O sucesso da reforma da saúde
A segunda rodada de negociações na Comissão Especial da Câmara onde se discute a regulamentação das empresas privadas de serviços médicos foi uma das melhores coisas que aconteceram nos últimos tempos.
Até o final da semana passada, caminhava-se para levar ao plenário uma proposta com os seguintes progressos:
os aposentados com mais de 10 anos de contribuição aos planos das empresas adquirem o direito de preservar o vínculo com os serviços médicos, desde que paguem a parte do empregador. Isso significa que não terão mais que escolher entre um plano três vezes mais caro ou o SUS. Deve-se essa mudança a FFHH. Ela provocará algum impacto nas contas das empresas e mudará a natureza de seus negócios.
os desempregados também mantêm o vínculo, por 18 meses, nas mesmas condições. Novo mérito de FFHH.
os cidadãos que chegarem aos 60 anos, tendo pago suas contas por dez anos, não podem mais ser tungados com aumentos.

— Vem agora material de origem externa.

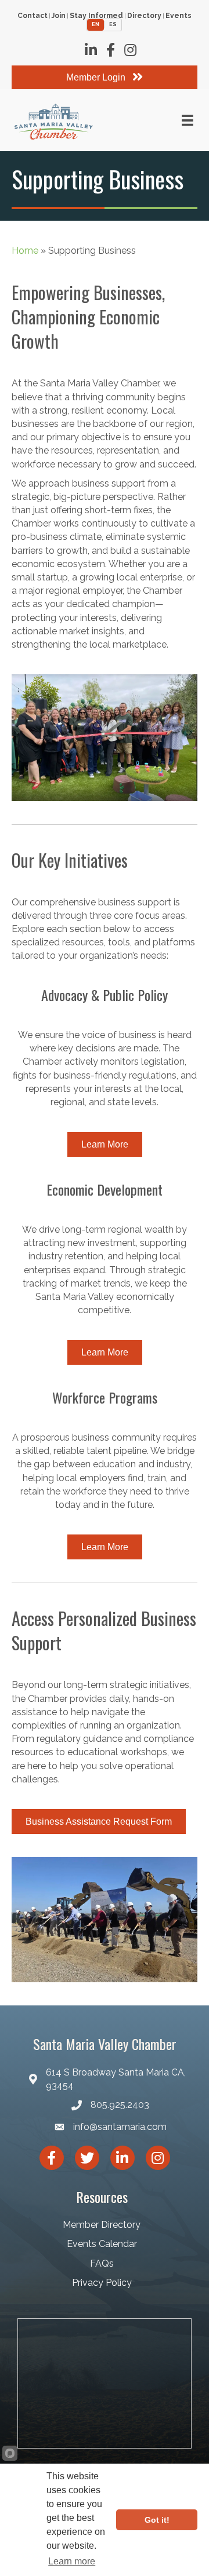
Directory (144, 16)
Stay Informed (96, 16)
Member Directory (101, 2224)
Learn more (71, 2561)
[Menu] (187, 120)
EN (95, 24)
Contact (32, 16)
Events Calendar (102, 2243)
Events (178, 16)
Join (59, 16)
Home (25, 250)
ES (113, 24)
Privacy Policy (102, 2282)
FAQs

as empresas ficam obrigadas a operar com planos mínimos para cobrir despesas de ambulatório ou de hospital. É verdade que na semana passada esse pedaço do projeto teve três versões. Na segunda-feira, era bom. Na terça, péssimo. Na quinta, médio. Ainda está ambíguo, mas o freguês adquire a capacidade de dizer que tem direito a uma ultra-sonografia. Fora do mundo dos procedimentos caros, não se pode mais recusar a uma mulher alguns exames ginecológicos baratos, porém complexos. Acaba-se a vigarice dos planos que vendiam consultas e nada mais.

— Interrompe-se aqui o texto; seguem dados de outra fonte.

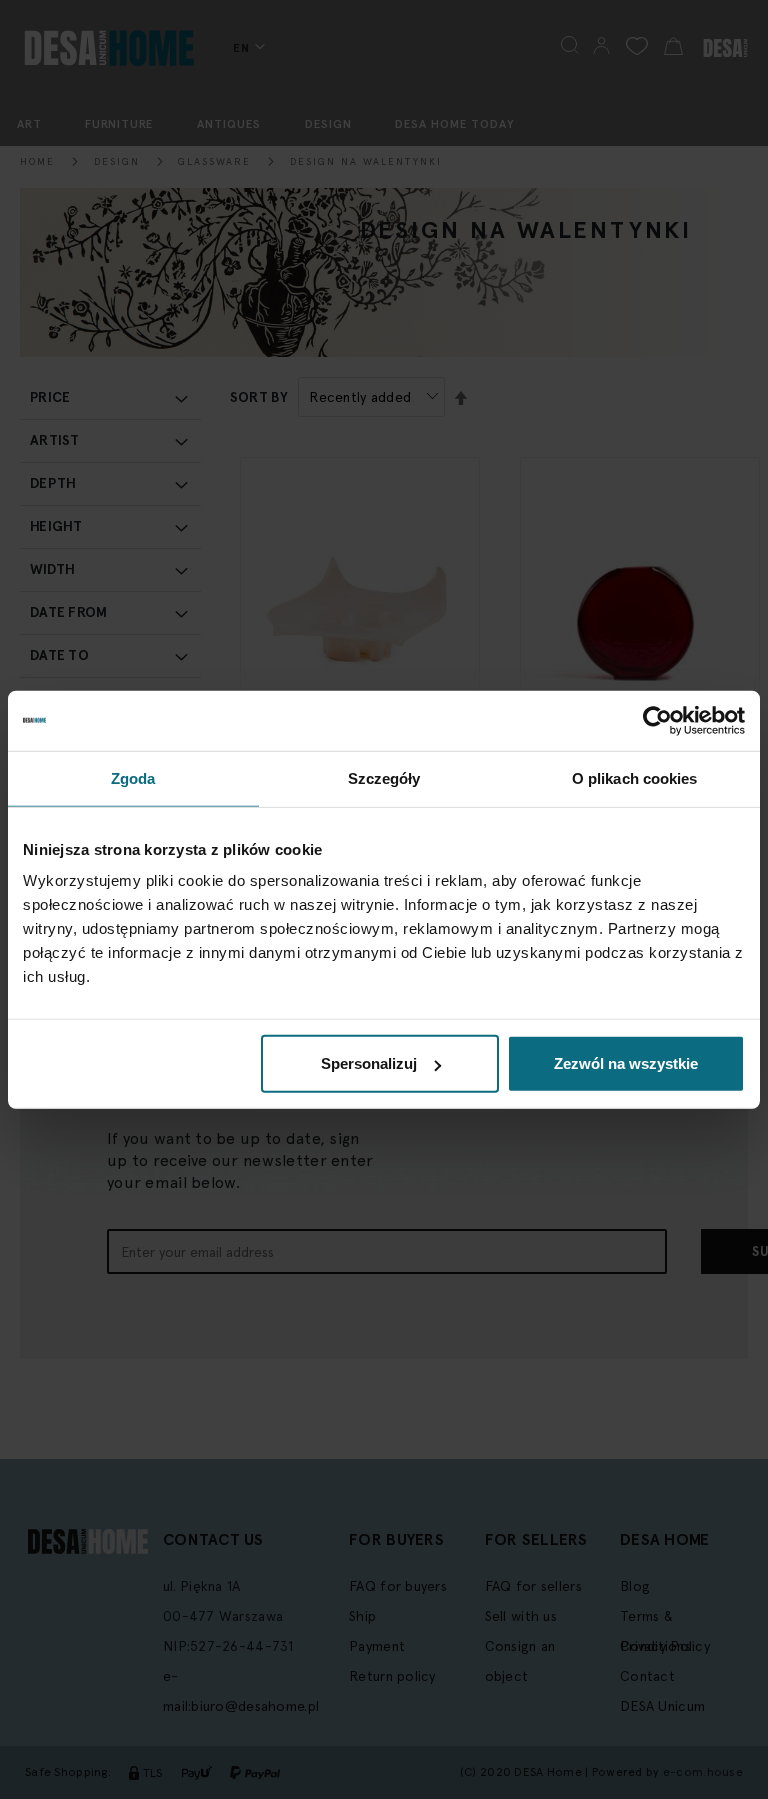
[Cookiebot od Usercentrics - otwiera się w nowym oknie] (657, 720)
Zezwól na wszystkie (626, 1063)
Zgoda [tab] (133, 777)
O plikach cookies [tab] (635, 777)
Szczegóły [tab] (384, 777)
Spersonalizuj (369, 1063)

estabeleceu-se que cabe ao médico dizer quanto tempo o doente deve ficar numa Unidade de Terapia Intensiva ou numa enfermaria. Acabam as UTIs de 10 dias e sepulta-se a demagogia desconexa segundo a qual se deveria dar direito a 60 dias por ano. (Isso seria a mesma coisa que garantir dois quilos e meio de UTI aos doentes. Só quem ficou perto de 60 dias numa UTI foi Tancredo Neves, a maior parte do tempo semimorto.)

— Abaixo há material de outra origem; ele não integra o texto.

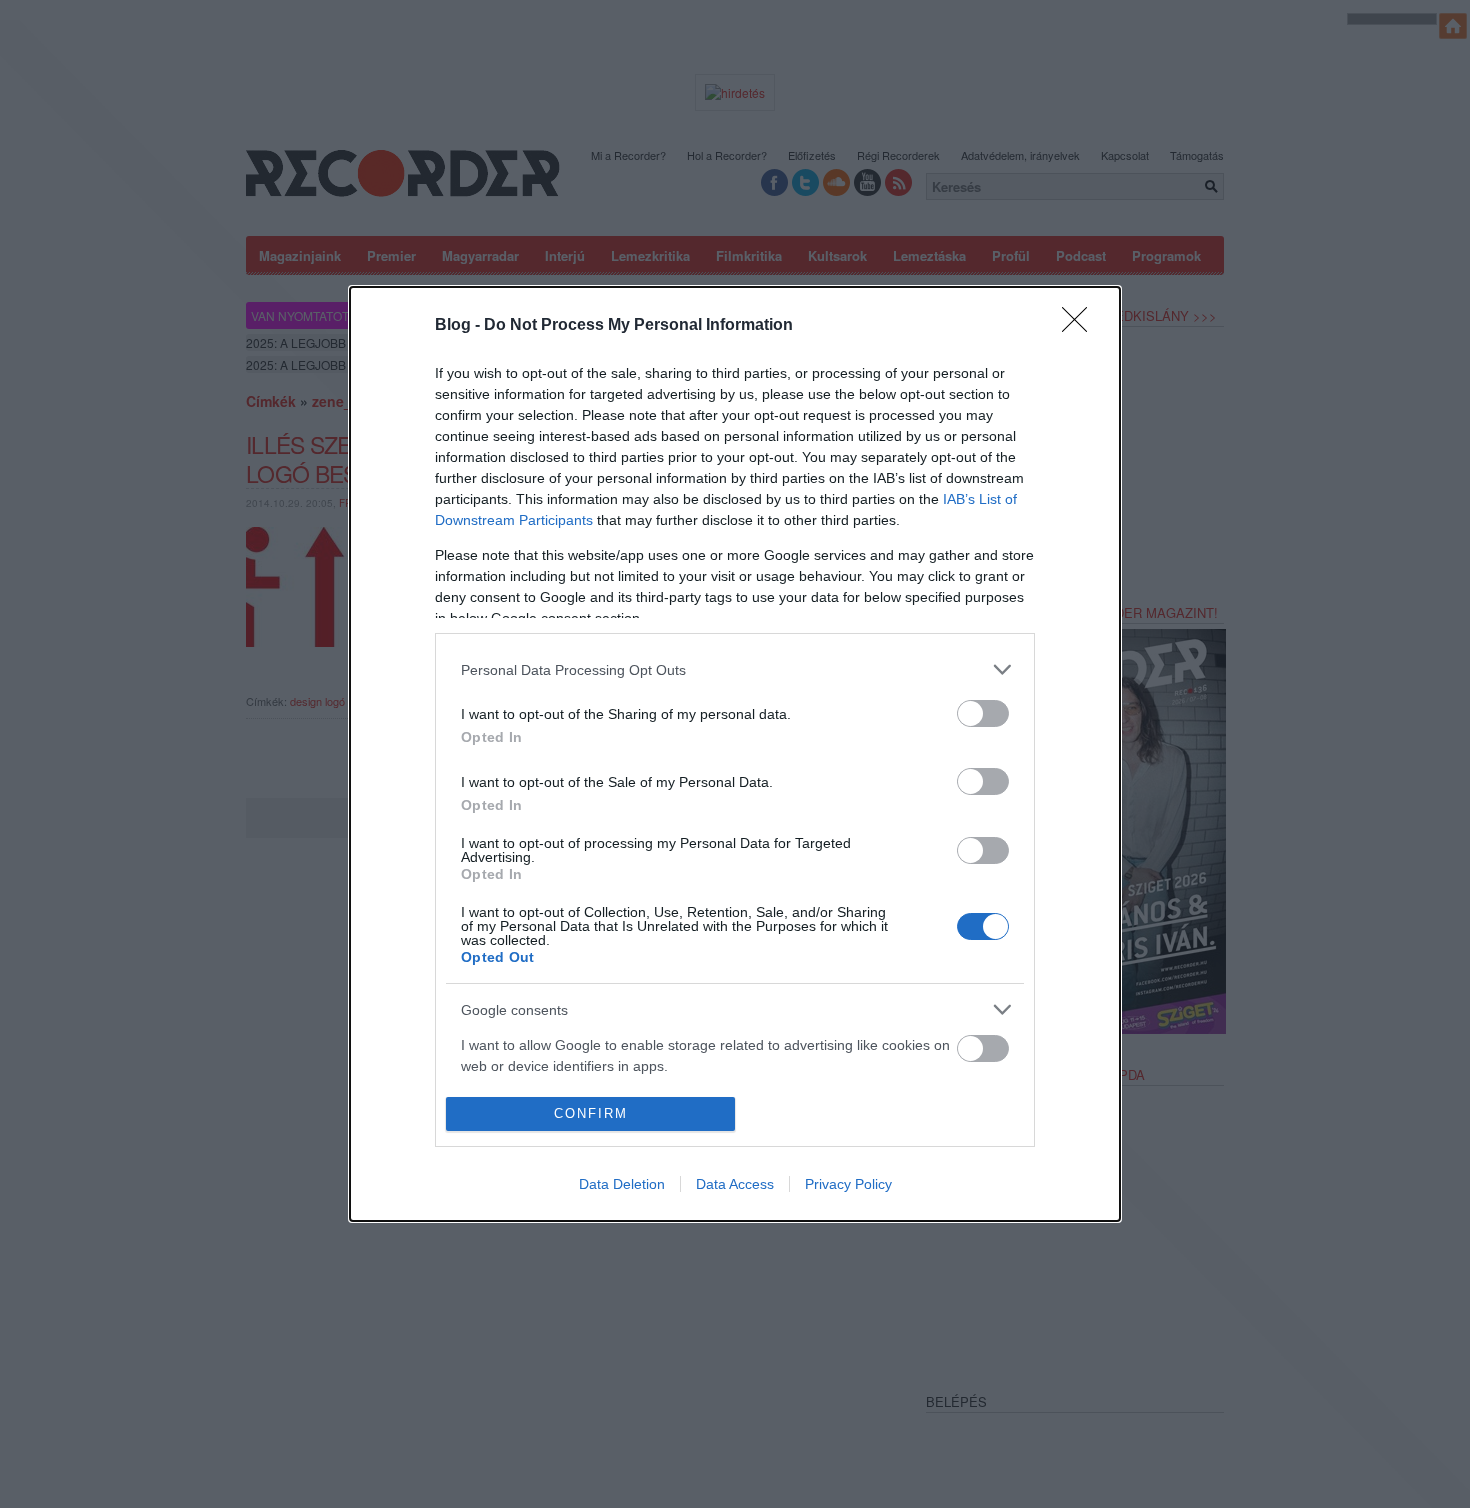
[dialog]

termina a farra das doenças pré-existentes. Se o cliente está pagando há dois anos, não há o que discutir. Senão, cabe à empresa a prova de que ele fraudou sua condição.
acaba também a tunga das carências. Elas ficam em 300 dias para os partos e 180 para os outros casos.
as empresas ficam obrigadas a ressarcir o SUS sempre que seus clientes forem atendidos na rede pública. Como e quando, ficou para se decidir depois. Com isso, FFHH entra no seu terceiro ano de mandato sem ter conseguido receber de volta um só centavo dos subsídios que a Viúva desembolsa.
Os consumidores lucraram. As seguradoras estão batalhando para ficar com o menor prejuízo possível, e as empresas de convênios médicos levaram uma paulada proporcional ao grau de embuste com que operam. Isso foi conseguido porque os deputados quebraram a unidade do grupo de pressão das empresas e porque o governo parou de apadrinhá-las.
O sucesso tem nome. Deve-se à mudança de posição do governo e ao trabalho dos seguintes deputados (pelo menos):
Ronaldo Cezar Coelho (PSDB-RJ): negociando em nome do Planalto, entrou em campo para sair com um resultado em vez de cultivar impasses.
Humberto Costa (PT-PE): foi um dos parlamentares que mais trabalhou para desmontar as panelinhas que haviam contaminado a Comissão.
Padre José Linhares (XX-CE): trouxe para o debate as Santas Casas e, com elas, as planilhas de custos de seus planos. Esse é o segredo que as empresas mais preservam. Do seu exame, resultou que havia muito terrorismo nos custos adicionais de que se queixavam as companhias. As Santas Casas oferecem planos razoáveis cobrando R$ 40 por mês.
Marcos Vinicius (PFL-SP): Advogado, trabalhou como um mouro e entrou com sua experiência na área dos direitos do consumidor.
Ney Lopes (PFL-RN): Depois de um memorável bate-boca com Ronaldo Cezar Coelho, produziu a abertura da negociação de alguns pontos trazidos pelo governo.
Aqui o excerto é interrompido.